Consider the control problem on a Manifold \(\mathcal{M}\) wherein one is required to go from the current \(q\) to a final \(q_f\) in time \(\tau\), all whilst minimizing the "action", \[S_f(\tau, q; \varphi) = \int_{-\tau}^{0} \mathtt{d} t\; L(\varphi(t), \dot{\varphi}(t));\quad \varphi: \langle-\tau, 0\rangle \mapsto \langle q, q_f\rangle.\] \[V_f(\tau, q) = \min_{\begin{array}{c}\varphi : [-\tau, 0] \rightarrow \mathcal{M},\\ \varphi: \langle-\tau, 0\rangle \mapsto \langle q, q_f\rangle.\end{array}} S(\tau, q; \varphi).\]

Approximating by finite-difference, \[V_f(\tau, q) = \min_{\dot{q}} \left[L(q, \dot{q}) \delta t + V(\tau - \delta t, q - \dot{q} \delta t)\right] + o(\delta t) .\]

• Note: We're going "backwards-in-time", away from \(q_f\), in contrast with HJB tradition.

Hence, \[\partial_0 V_f(\tau, q) = \min_{\dot{q}} L(q, \dot{q}) - \partial_1 V(\tau, q) \dot{q}.\]

If \(\dot{q} \mapsto L(q, \dot{q})\) is "convex" \(\forall q \in \mathcal{M}\) (read as "has no local minima") then the term inside the minimization is simply the Legendre-transform of \(L\), \[\mathbb{D}_2[L](q, p) = \sup_{\dot{q}} p \dot{q} - L(q, \dot{q}).\] Hence, \[\partial_0 V_f(\tau, q) = - H(q, p := \partial_1 V_f(\tau, q)).\] and we get the famed Hamilton-Jacobi equation.

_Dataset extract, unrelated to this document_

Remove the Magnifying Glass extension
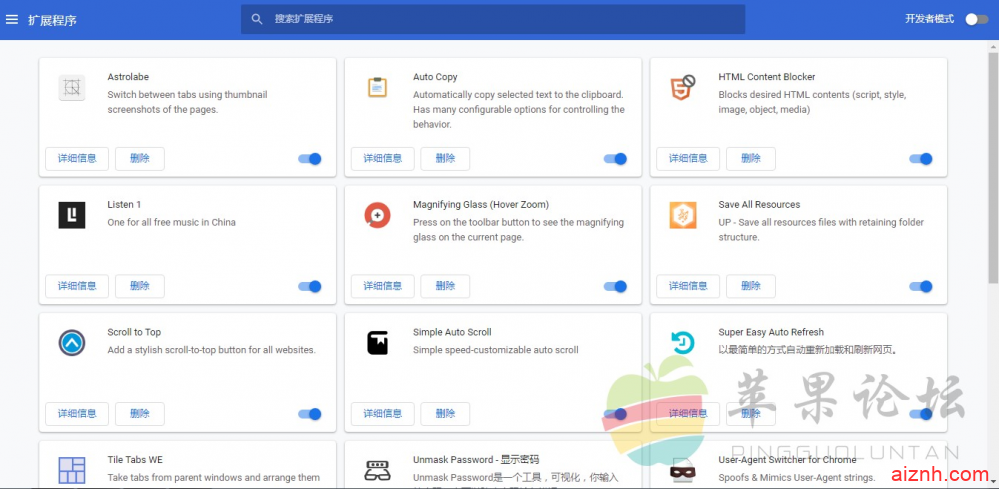Image resolution: width=999 pixels, height=489 pixels. pyautogui.click(x=445, y=286)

If the functions involved are smooth, then \(\partial_2 L(q, \dot{q}^{(*)}) = \partial_1 V_f(\tau, q)\), where \(\dot{q}^{(*)}\) is the minimizer.

If we can find value functions \(V_f\) which gives a "map" for reaching \(q_f, \forall q_f\), then the system is completely integrable (and probably boring). This also means that solving Boundary-value problems for such systems is trivial.

• Digression: I haven't thought much about the subtleties of the co-ordinate invariant viewpoint. Folk in Differential Geometry, use what is known as the "Fiber derivative" over the Tangent-bundle: one simply assumes \(p^{(*)} = \mathbb{F}[L](\dot{q}) \equiv \partial_2 L(q, \dot{q})\). The latter viewpoint is probably okay for local-variational-stationarity, but completely obscures momentum by relegating it as a construct from Euler-Lagrange. This is also the approach taken by SICM. It appears however, that the "no-local-minimum" condition is topologically invariant due to Morse-theory (probably), and also equivalent to the fiber-derivative being a diffeomorphism.

Because Legendre transform is involutive, we can recover \(\dot{q}\), \[L(q, \dot{q}) = \mathbb{D}_2[H](q, p) = \sup_{p} \dot{q} p - H(q, p).\] The value attaining the latter maximum given (for smooth functions) by \(\dot{q}^{(*)} = \partial_2 H(q, p)\).

Now for \(\dot{p}\). \[\begin{array}{l}\dot{p} = \partial^2_{01} V(\tau, q) + \partial^2_{1} V(\tau, q) \dot{q}\\ \quad = \partial_1 (- \lambda \tau, q . H(q, \partial_1 V(\tau, q))) + \partial^2_{1} V(\tau, q) \partial_2 H(q, p)\\ \quad = - \partial_1 H(q, p).\end{array}\] Consequently the Hamiltonian is a first integral of motion, \(\dot{H} = 0\).